───── EXTRAIT DU TEXTE ─────

Cela faisait sens pour moi, parce que les collines qui ont inspiré les premiers éléments formels de ma sculpture cachent effectivement une richesse invisible en leur ventre : le marbre. Les nombreuses carrières, dont la plupart sont aujourd'hui abandonnées en dépit de la bonne qualité du produit, couvrent le paysage comme des blessures et rompent son harmonie. Autour des précipices creusés profondément dans le sol, se dressent d'énormes entassements de blocs de marbre, que l'on voit de loin. On pourrait considérer ces témoins de l'activité humaine comme un gâchis du paysage. Je ne les vois pas comme tel. Le paysage naturel de cette région a été produit entièrement par l'activité humaine : l'exploitation des chênes-lièges et l'élevage porcin ont créé un écosystème fait par l'homme qui a fait ses preuves depuis des siècles. Les ruptures violentes des carrières dans la douceur du paysage ondulé m'inspirent.

Le beau, est-il harmonieux? L'harmonie, est-elle exempte de ruptures? Et enfin, est-elle intéressante, la beauté? Je n'ai pas de réponses certaines à ces questions, mais je me les pose souvent. En l'occurence, j'avais envie de contrecarrer les formes douces de ma sculpture. Comme pour le paysage, j'avais l'impression que les ruptures pourraient conférer une profondeur aux formes "paisibles", les expliquer, en quelque sorte : les carrières, témoins explicites de l'intervention humaine dans le paysage, dévoilent le caractère artificiel du paysage "naturel", autrement peu visible. Dans ma sculpture, les creux au niveau du pied et du derrière de la femme ont le caractère de signes (doigts du pied, fesse) plutôt que de représentations réalistes. Elles contrastent avec le devant de la femme, sculpté de manière plus réaliste, et en révèlent l'artificialité, à l'image des carrières de marbre dans le paysage naturel. De formes en associations d'idées, le titre "Die Frauenrechtlerin" (la lutteuse pour les droits de femme) s'est imposé à moi.

───── DONNÉES PRÉSENTÉES ─────

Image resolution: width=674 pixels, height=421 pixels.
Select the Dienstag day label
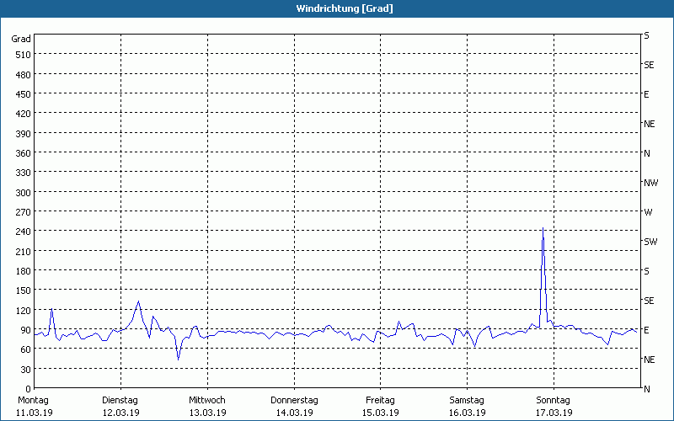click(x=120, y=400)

─────
───── DONNÉES PRÉSENTÉES ─────

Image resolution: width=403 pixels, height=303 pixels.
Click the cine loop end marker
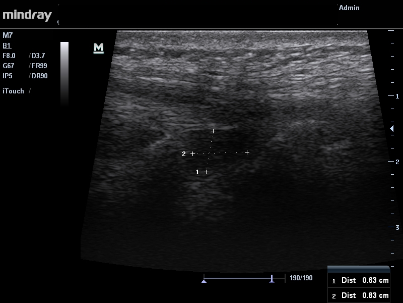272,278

─────
───── DONNÉES PRÉSENTÉES ─────

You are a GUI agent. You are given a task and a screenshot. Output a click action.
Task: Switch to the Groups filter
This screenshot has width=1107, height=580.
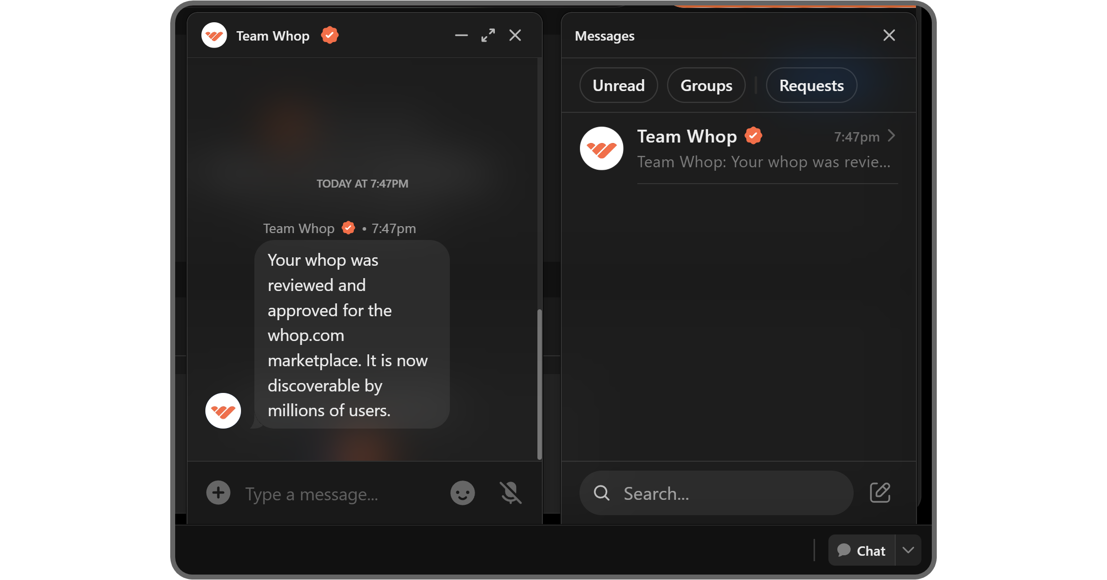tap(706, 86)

─────

### SÉRIE DE CONSIGNES:
1. Quelles sont toutes les questions que pose l'extrait sur le beau et l'harmonie ?
2. Combien de lignes des entrées contiennent la chaîne « screenshot » ? Tenez compte de la casse et ne donnez que le nombre.
L'extrait et les entrées n'ont pas la même origine.

### RÉSULTATS PAR CONSIGNE:
1.
« Le beau, est-il harmonieux? »
« L'harmonie, est-elle exempte de ruptures? »
« Et enfin, est-elle intéressante, la beauté? »

2. 2